What you have to do:
Leave the images out, and otherwise write out each entry exactly.

Data in this exercise:
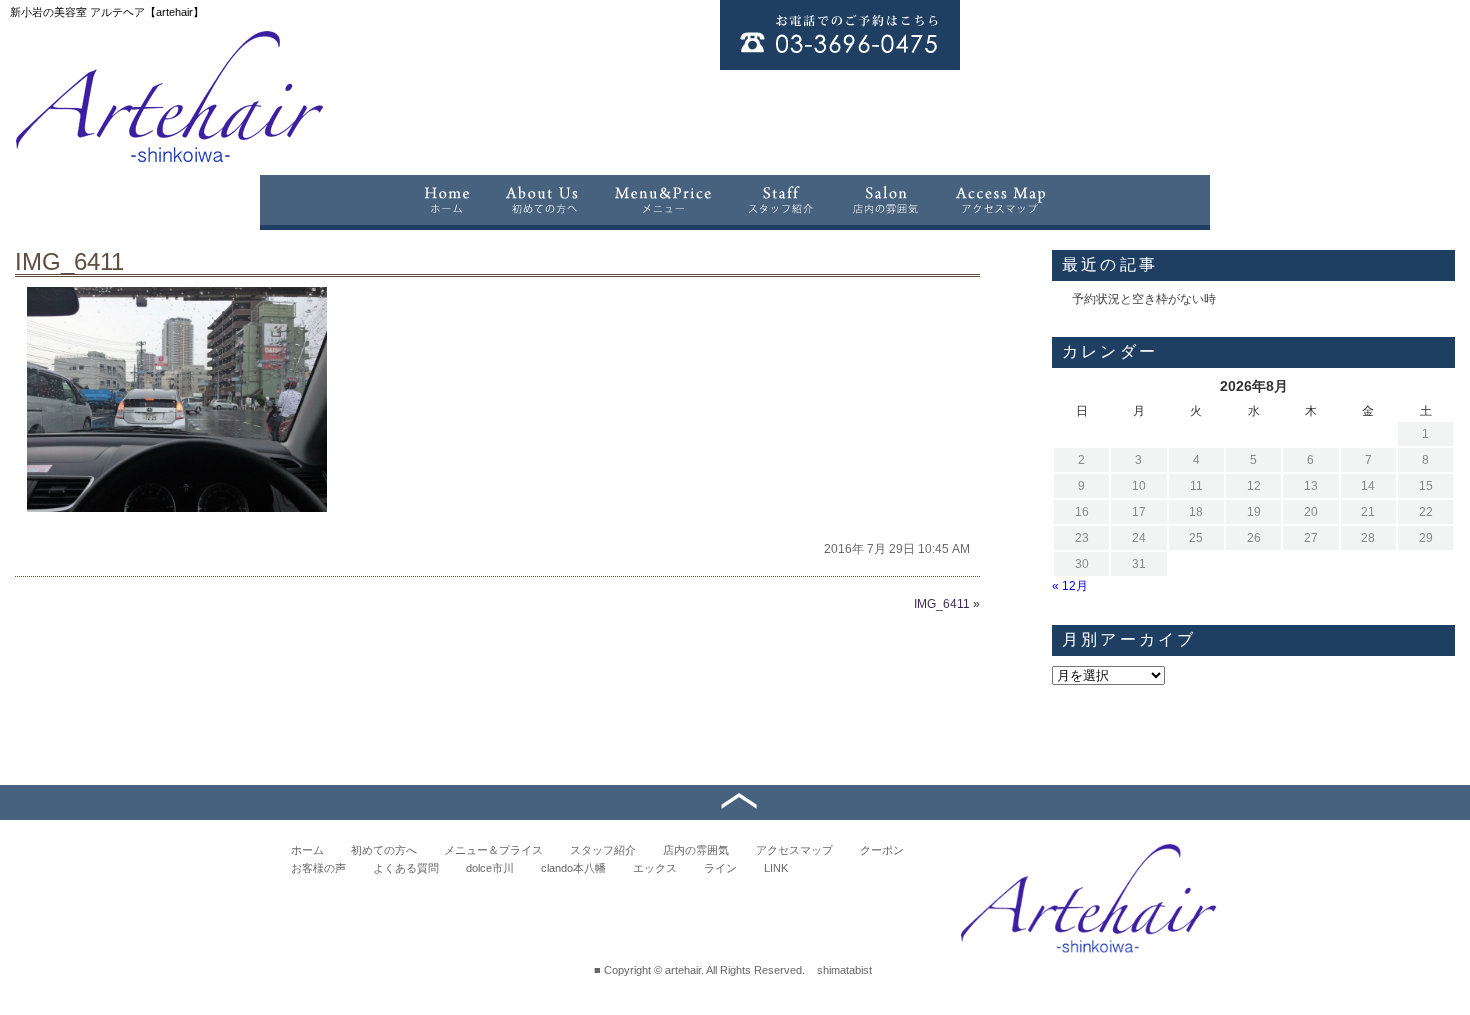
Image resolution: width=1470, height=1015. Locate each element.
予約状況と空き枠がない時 (1144, 299)
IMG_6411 (69, 261)
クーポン (882, 850)
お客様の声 (318, 868)
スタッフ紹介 (603, 850)
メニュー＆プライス (493, 850)
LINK (776, 868)
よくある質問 (406, 868)
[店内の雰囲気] (885, 200)
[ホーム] (446, 200)
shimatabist (844, 970)
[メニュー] (663, 200)
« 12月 (1070, 586)
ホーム (307, 850)
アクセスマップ (794, 850)
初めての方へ (384, 850)
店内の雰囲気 (696, 850)
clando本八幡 (573, 868)
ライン (720, 868)
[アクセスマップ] (1001, 200)
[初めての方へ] (542, 200)
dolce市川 (490, 868)
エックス (655, 868)
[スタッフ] (781, 200)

Response area:
Image resolution: width=1470, height=1015. Locate each element.
予約状況と空き枠がない時 (1144, 299)
IMG_6411 (69, 261)
クーポン (882, 850)
お客様の声 (318, 868)
スタッフ紹介 (603, 850)
メニュー＆プライス (493, 850)
LINK (776, 868)
よくある質問 (406, 868)
[店内の雰囲気] (885, 200)
[ホーム] (446, 200)
shimatabist (844, 970)
[メニュー] (663, 200)
« 12月 (1070, 586)
ホーム (307, 850)
アクセスマップ (794, 850)
初めての方へ (384, 850)
店内の雰囲気 (696, 850)
clando本八幡 (573, 868)
ライン (720, 868)
[アクセスマップ] (1001, 200)
[初めての方へ] (542, 200)
dolce市川 (490, 868)
エックス (655, 868)
[スタッフ] (781, 200)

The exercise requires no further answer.